Figure 8c shows Reo as a function of amplitude and Fig. 8d shows the figure of merit (FOM) as a function of amplitude. With increasing amplitude, the flow lines move irregularly, and this enhances the Reo, (the extent of mixing) and as a result, Cs,avg also increases. However, at higher amplitudes, the pressure drop is also higher that leads to the decrease in the FOM value.
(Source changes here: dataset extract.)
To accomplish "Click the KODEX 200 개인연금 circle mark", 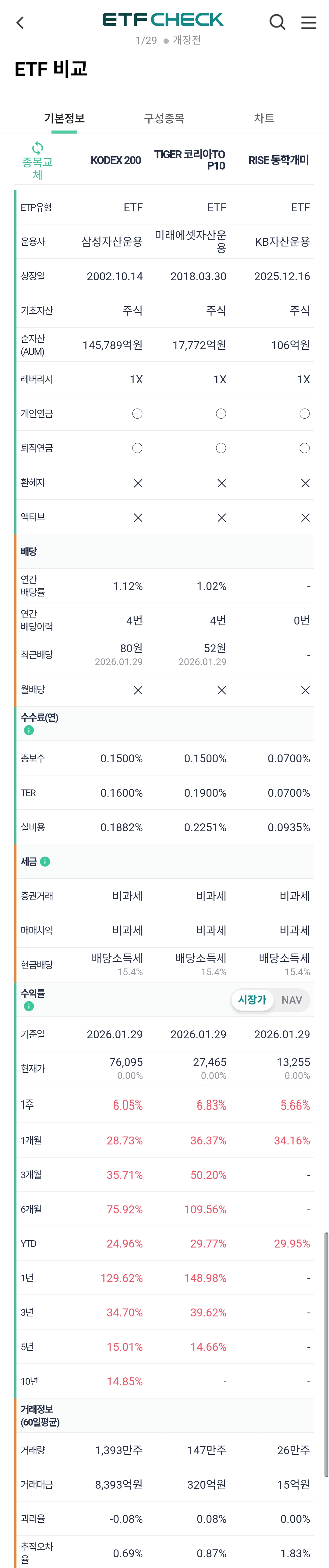I will click(137, 414).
In Fig. 9a, b, the effect of amplitude on flow direction and mixing intensity is shown using micro-PIV. We selected those pictures where the substantial changes were visible. As the effect is not much visible, only slight enhancement in the capture can be observed. This section further validates the previously obtained experimental and numerical results of capture for different cases.

Fig. 9
figure 9

Effect of amplitude, Flow profile in the mid-plane at f = 0.1 Hz a amplitude: 12.50 mm/s with corresponding flow rate ranged 30–90 µl/min, and b amplitude: 8.33 mm/s with corresponding flow rate ranged 40–80 µl/min

4 Conclusion

In this work, we have studied, both numerically and experimentally, the role of the active mixing in facilitating the transport of antigens in heterogeneous microfluidic immunosensors. The experiments on the capture of PSA by anti-PSA were conducted and the numerical simulations were used to verify the results. First, we checked the effect of the pulse flow on capture efficiency, and obtained an enhancement in the capture of the antigen. Subsequently, the study of active mixing parameter (average velocity, frequency and amplitude) on analyte capture was done. With the increase in the average velocity (uavg), the antigen capture increases but the corresponding pressure drop also increases, and FOM attains a maxima at Re ~ 0.6. The analyte capture increases with the frequency also, but the increase in the frequency reduces the reaction time scale and decreases the capture of the analyte. The amplitude has the least effect on the antigen capture. The flow profiles were also seen with micro-PIV for the different cases to compare the temporal variation at various flow conditions. We also proposed two correlations among average the parameters Cs,avg, Re and St. The correlations indicate that dependency coefficient for St is higher than Re, and, thus, indicate that the vortex propagation has a higher effect (i.e., active mixing) on antigen capture efficiency than Re.